1) Several figures (e.g., Figures 4–7) contain dense scatter plots and parallel coordinate lines that are difficult to interpret at first glance. Adding brief quantitative annotations (e.g., correlation coefficients or key threshold markers) would improve readability and interpretability.
2) The manuscript alternates between the terms WEA and WAE when referring to the water–ecosystem–agriculture system. Please standardize terminology throughout the text for consistency.
3) Although the surrogate model performance is strong (R² =0.98), the paper would benefit from explicitly stating how surrogate prediction errors may influence decision-making, especially near Pareto front extremes where trade-offs are most sensitive.

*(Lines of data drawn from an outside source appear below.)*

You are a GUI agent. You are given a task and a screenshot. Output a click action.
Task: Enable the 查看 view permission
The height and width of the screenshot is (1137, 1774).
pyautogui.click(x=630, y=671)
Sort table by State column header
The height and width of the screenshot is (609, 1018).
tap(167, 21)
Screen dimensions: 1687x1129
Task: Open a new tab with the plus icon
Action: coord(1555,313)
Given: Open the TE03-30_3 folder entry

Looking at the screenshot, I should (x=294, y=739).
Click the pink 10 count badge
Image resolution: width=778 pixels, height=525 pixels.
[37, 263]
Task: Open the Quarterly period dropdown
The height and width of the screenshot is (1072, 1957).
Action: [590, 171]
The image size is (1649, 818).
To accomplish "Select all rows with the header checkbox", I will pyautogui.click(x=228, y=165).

4) While the study carefully calibrates the coupled SRM–GSFLOW model and validates the surrogate RBF-NN, uncertainty is not explicitly propagated through the optimization results. Key sources of uncertainty, such as climate forcing, groundwater parameters, crop water requirements, and fertilizer coefficients, may significantly affect Pareto fronts and identified “compromise solutions.” I recommend to add this limitation in the conclusion part.
5) I do strongly suggest that the authors consider relevant studies that have explored the "assimilation of Sentinel-derived leaf area index to improve the representation of surface–groundwater interactions in irrigation districts". Citing and briefly discussing such work would strengthen the linkage between the proposed framework and existing literature.